Será por cosas como esas que a pesar de que estábamos en primavera y los arbustos de notros estaban florecidos, lo que me miró desde el bosque y el hielo fue otra cosa. Ese perfil de electrocardiograma del glaciar hecho de puntas de hielo, gigante, desplegado en la naturaleza, al que nos acercamos en un barco. Y los tonos de azul que no eran más que la sombra del hielo sobre sí mismo, lo contrario de un reflejo, fugándose a medida que el barco se desplazaba por el lago.

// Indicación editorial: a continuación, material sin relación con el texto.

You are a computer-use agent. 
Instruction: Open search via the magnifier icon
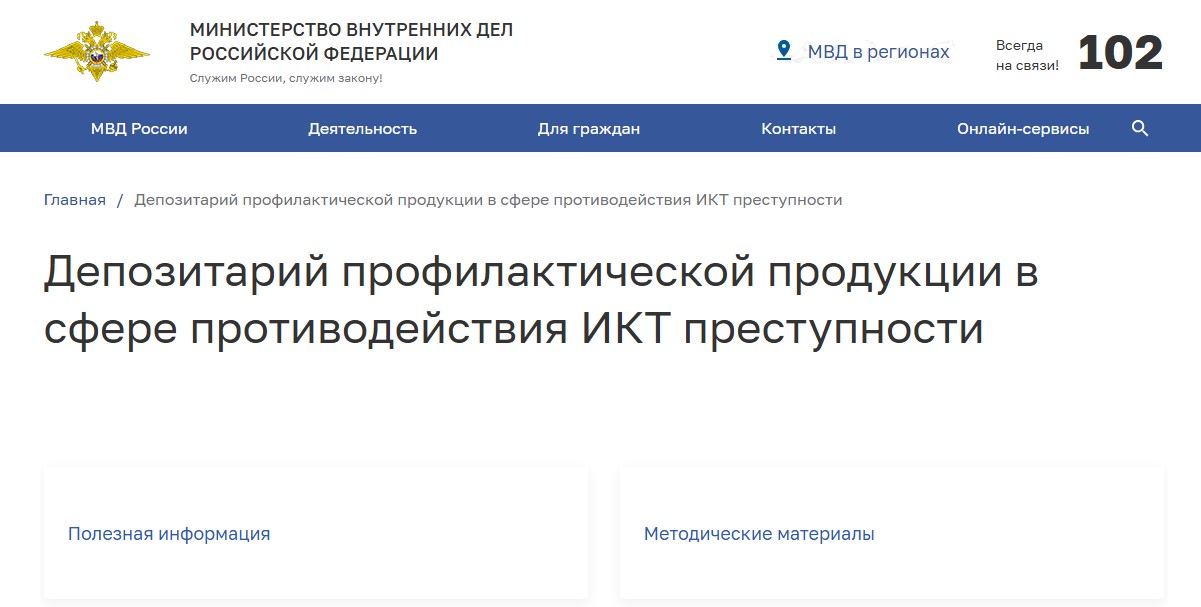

En los meses siguientes ese viaje me quedó como un recuerdo alucinado, demasiado blanco. También como la sensación de haberme transportado, en una máquina que rugía, hasta un territorio que no tenía ninguna conexión visible con Bahía Blanca, donde vivían ellos, ni con Buenos Aires, donde está mi casa. No sé dónde estuvimos, pero fue la última vez de algo. Incluso cuando todo fue nuevo, cuando un pedazo de hielo, grande como un edificio, se desprendió del glaciar frente a mis ojos y se hundió mansamente en el lago, entonces yo di un salto y grité en la cubierta del barco, entre un montón de desconocidos, “¡No lo puedo creer!”. Como una nena.